**** DATA FOR ANALYSIS ****

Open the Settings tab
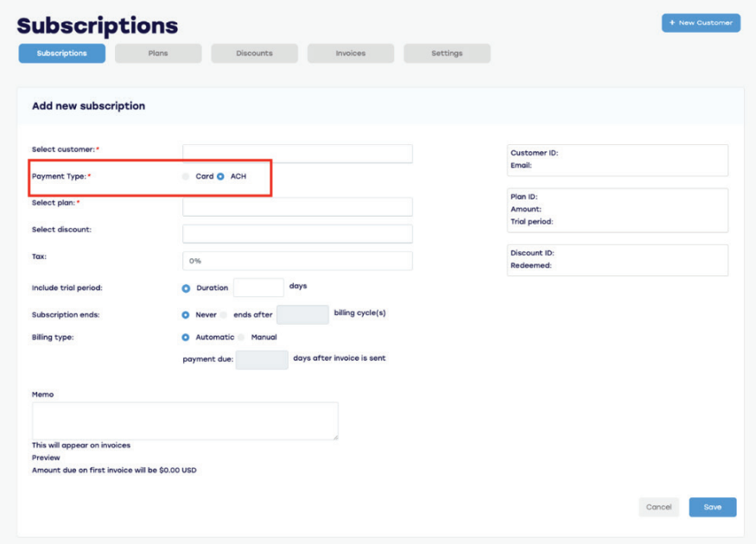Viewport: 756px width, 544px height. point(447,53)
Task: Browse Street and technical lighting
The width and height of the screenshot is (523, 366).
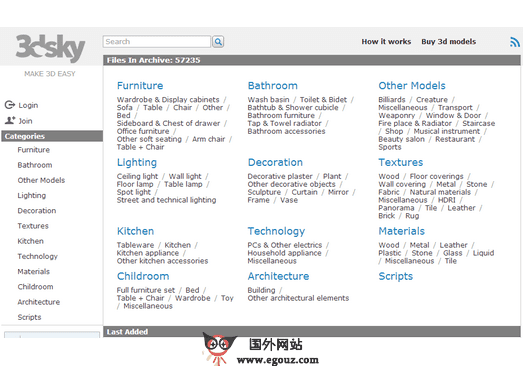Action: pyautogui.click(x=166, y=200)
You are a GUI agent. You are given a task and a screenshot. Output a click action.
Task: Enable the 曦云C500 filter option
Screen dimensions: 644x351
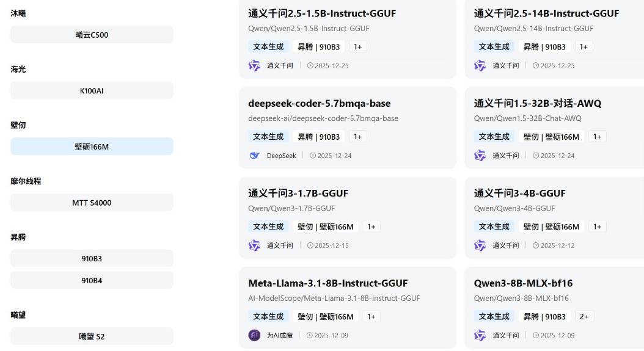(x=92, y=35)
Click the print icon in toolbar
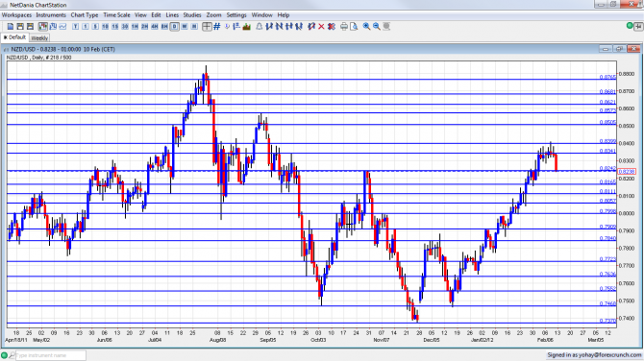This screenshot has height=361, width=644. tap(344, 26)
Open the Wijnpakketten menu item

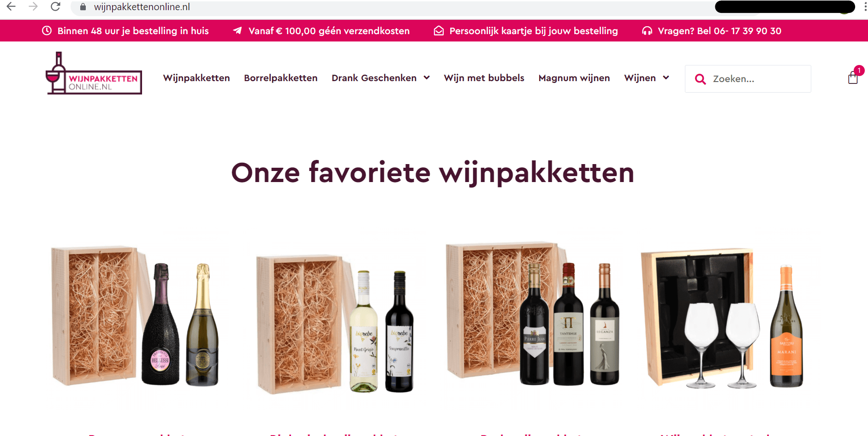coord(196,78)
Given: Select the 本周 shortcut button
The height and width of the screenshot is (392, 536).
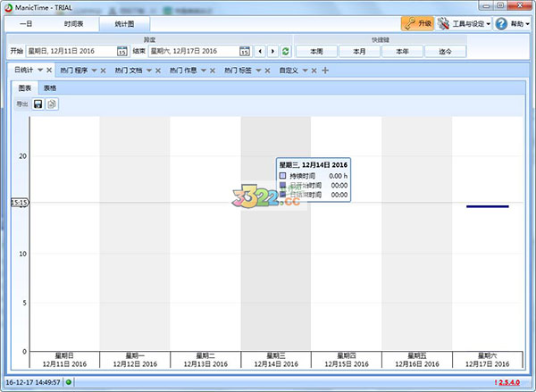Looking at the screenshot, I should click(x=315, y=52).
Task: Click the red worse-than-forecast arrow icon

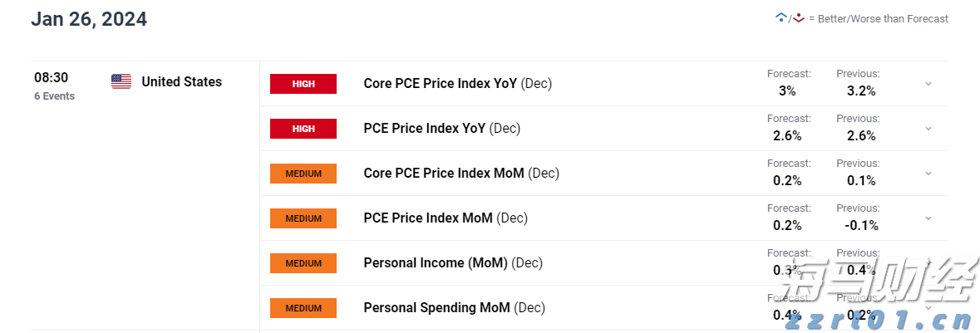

****

§ **TASK INSTRUCTIONS**
Print exactly the lines running from the start of the entries above to the line with "You are a GUI", both included; leave out any pictures.

§ **TASK RESULT**
Open the Settings tab
Viewport: 756px width, 544px height. point(447,53)
Task: Browse Street and technical lighting
The width and height of the screenshot is (523, 366).
Action: pyautogui.click(x=166, y=200)
You are a GUI agent. You are given a task and a screenshot. Output a click action.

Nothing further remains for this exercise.